The foregoing description of the specific embodiments will so fully reveal the general nature of the embodiments herein that others can, by applying current knowledge, readily modify and/or adapt for various applications such specific embodiments without departing from the generic concept, and, therefore, such adaptations and modifications should and are intended to be comprehended within the meaning and range of equivalents of the disclosed embodiments. It is to be understood that the phraseology or terminology employed herein is for the purpose of description and not of limitation. Therefore, while the embodiments herein have been described in terms of preferred embodiments, those skilled in the art will recognize that the embodiments herein can be practiced with modification within the spirit and scope of the claims as described herein.

Claims
  • 1. A method for managing copies of data present in a network, the method comprising checking for at least one copy of the data on at least one device by a data management module, wherein the at least one device can be a managed device and an unmanaged device by comparing blocks of data with data present on the at least one device; andperforming at least one action related to at least one detected copy of the data on at least one device by the data management module, based on at least one policy related to the data.
  • 2. The method, as claimed in claim 1, wherein the method further comprises of applying at least one DRM (Digital Rights Management) policy.
  • 3. The method, as claimed in claim 1, wherein the managed device accesses the data directly.

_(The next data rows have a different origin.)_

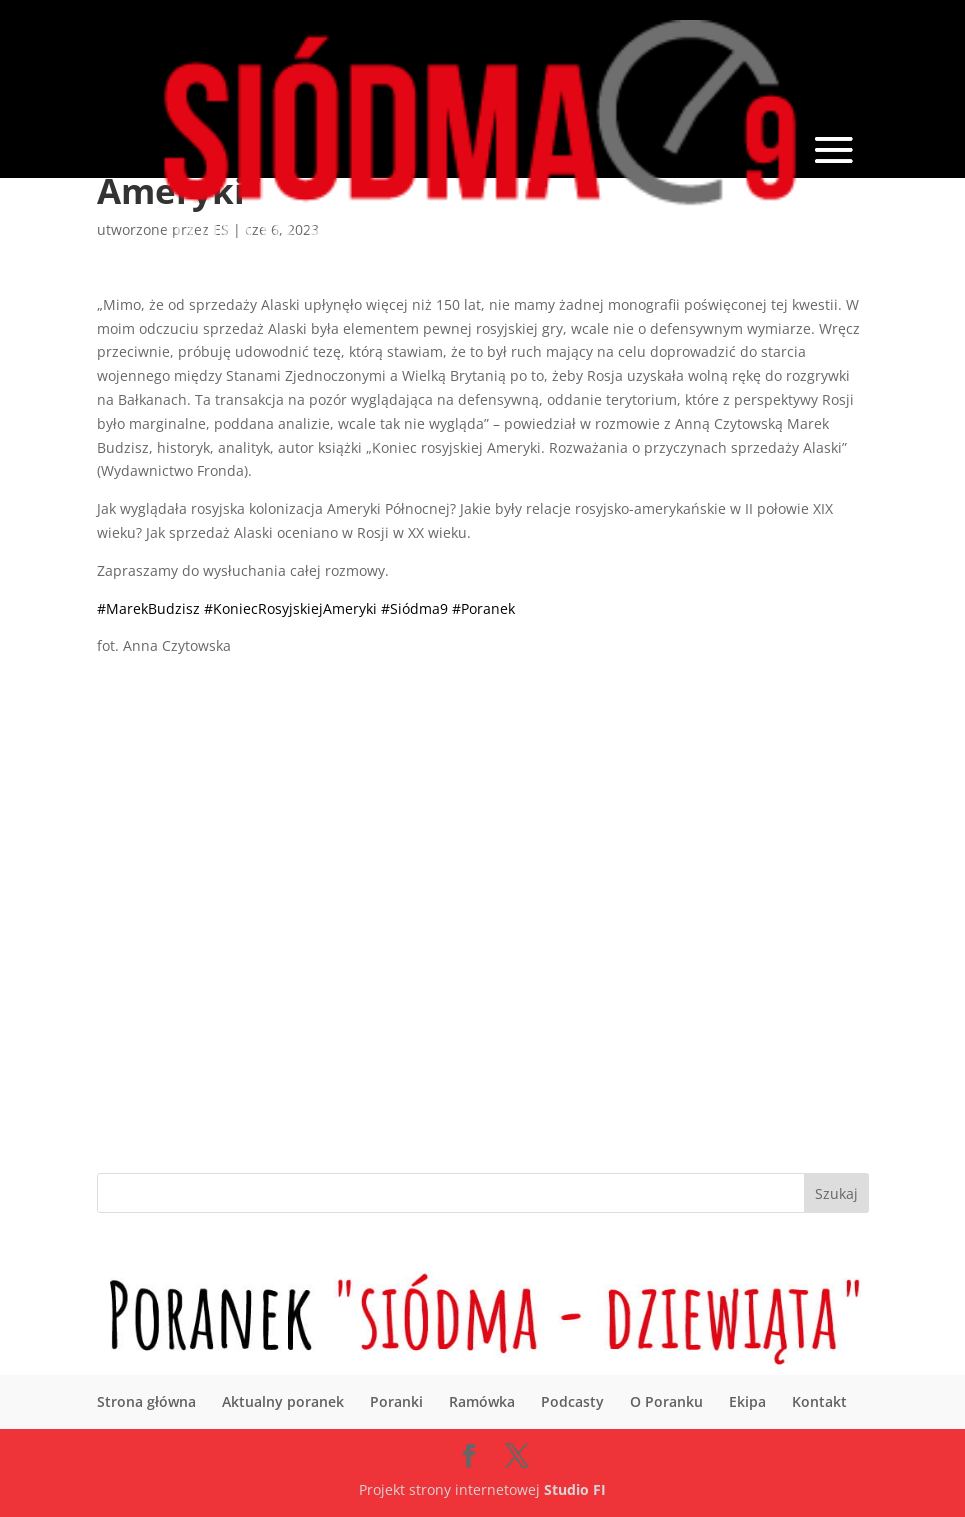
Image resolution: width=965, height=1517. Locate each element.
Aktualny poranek (283, 1401)
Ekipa (747, 1401)
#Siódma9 (414, 608)
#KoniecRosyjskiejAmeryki (290, 608)
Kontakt (819, 1401)
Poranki (396, 1401)
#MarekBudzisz (148, 608)
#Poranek (483, 608)
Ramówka (482, 1401)
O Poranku (666, 1401)
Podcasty (572, 1401)
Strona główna (146, 1401)
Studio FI (575, 1489)
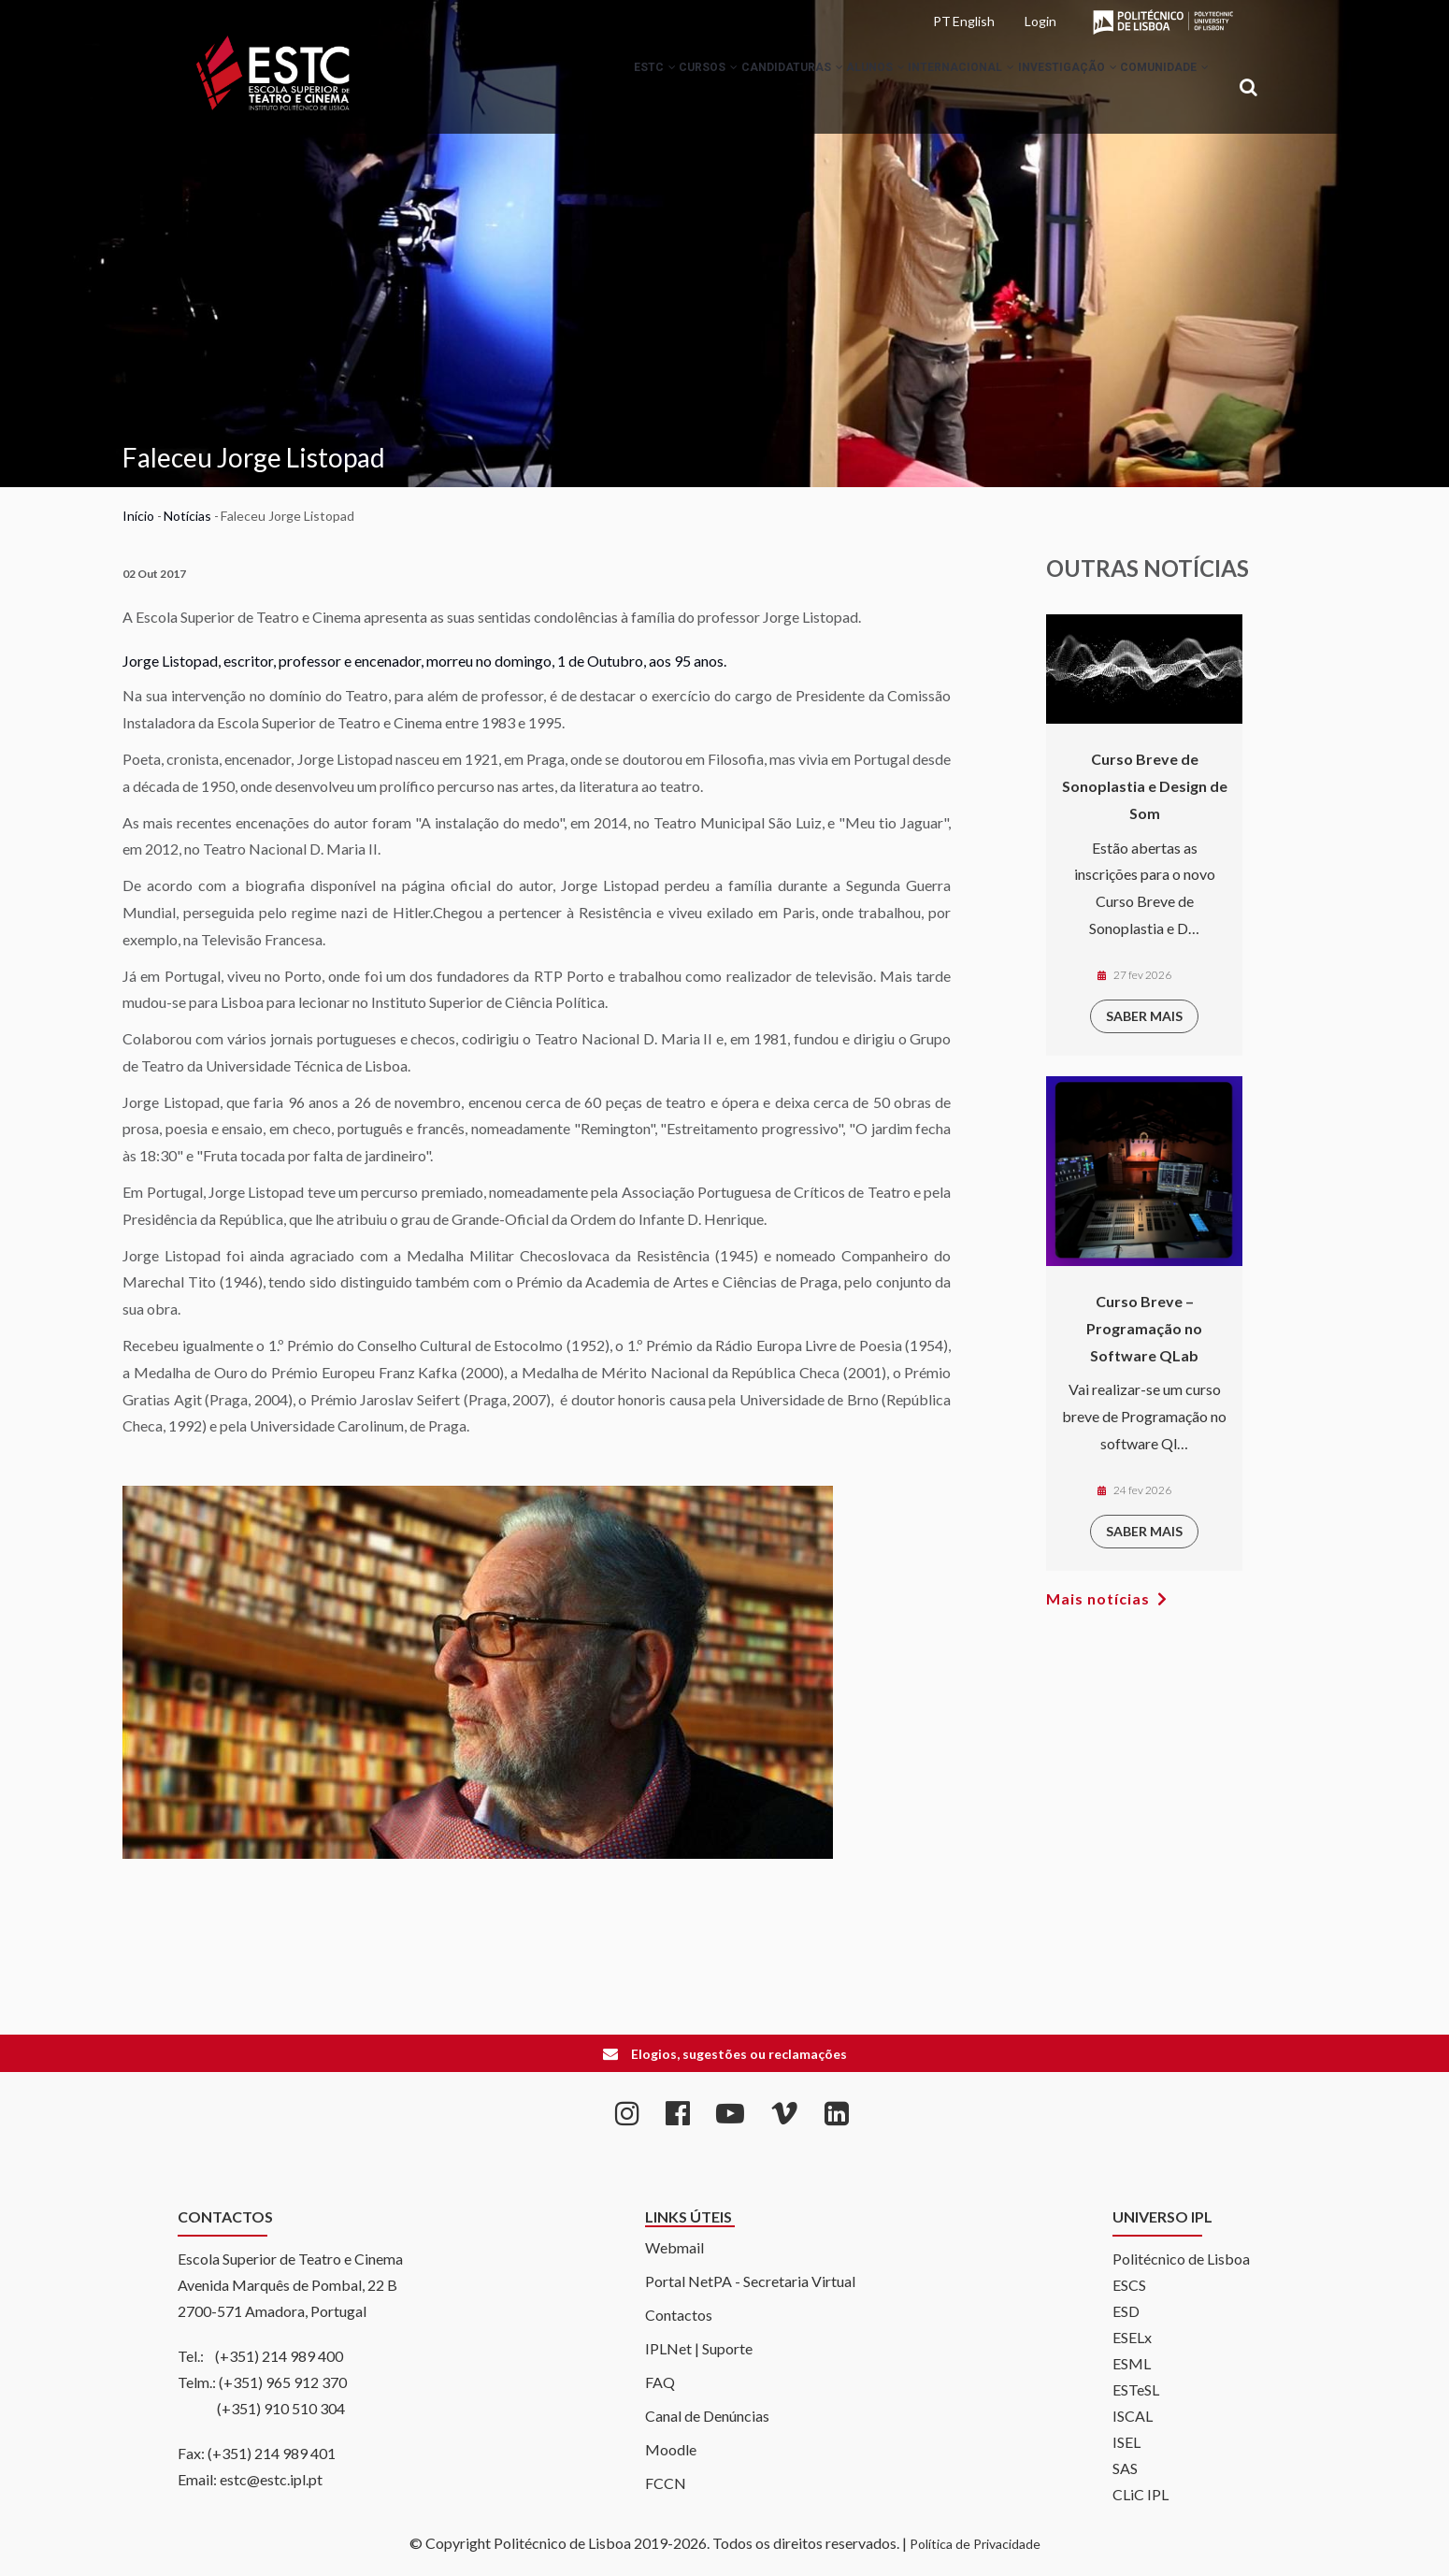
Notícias (187, 516)
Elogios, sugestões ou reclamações (739, 2054)
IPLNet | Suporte (699, 2348)
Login (1040, 21)
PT (942, 21)
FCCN (665, 2483)
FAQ (660, 2382)
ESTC (554, 87)
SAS (1125, 2468)
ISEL (1126, 2442)
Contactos (678, 2315)
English (974, 21)
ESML (1131, 2363)
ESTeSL (1135, 2389)
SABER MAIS (1144, 1016)
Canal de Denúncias (707, 2416)
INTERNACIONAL (922, 87)
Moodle (670, 2449)
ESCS (1129, 2285)
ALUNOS (821, 87)
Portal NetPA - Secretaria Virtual (750, 2281)
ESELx (1132, 2337)
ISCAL (1132, 2416)
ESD (1126, 2311)
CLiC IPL (1140, 2494)
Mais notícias (1098, 1598)
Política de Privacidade (975, 2544)
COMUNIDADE (1156, 87)
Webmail (674, 2247)
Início (138, 516)
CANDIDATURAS (722, 87)
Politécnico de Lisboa (1181, 2258)
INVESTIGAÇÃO (1044, 87)
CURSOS (623, 87)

  • 4. The method, as claimed in claim 1, wherein the managed device accesses the data using a dedicated application.
  • 5. The method, as claimed in claim 1, wherein the unmanaged device accesses the data using a dedicated application.
  • 6. The method, as claimed in claim 1, wherein comparing the blocks of data with data present on the at least one device comprises at least one of comparing the blocks of data directly with data present on the at least one device; andcomparing fingerprints of the blocks of data with data present on the at least one device.
  • 7. A system for managing copies of data present in a network, the system configured for checking for at least one copy of the data on at least one device, wherein the at least one device can be a managed device and an unmanaged device by comparing blocks of data with data present on the at least one device; andperforming at least one action related to at least one detected copy of the data on at least one device, based on at least one policy related to the data.
  • 8. The system, as claimed in claim 7, wherein the system is further configured for applying at least one DRM (Digital Rights Management) policy.
  • 9. The system, as claimed in claim 7, wherein the system is further configured for enabling the managed device to access the data directly.
  • 10. The system, as claimed in claim 7, wherein the system is further configured for enabling the managed device to access the data using a dedicated application.
  • 11. The system, as claimed in claim 7, wherein the system is further configured for enabling the unmanaged device to access the data using a dedicated application.
  • 12. The system, as claimed in claim 7, wherein the system is further configured for comparing the blocks of data with data present on the at least one device by at least one of comparing the blocks of data directly with data present on the at least one device; andcomparing fingerprints of the blocks of data with data present on the at least one device.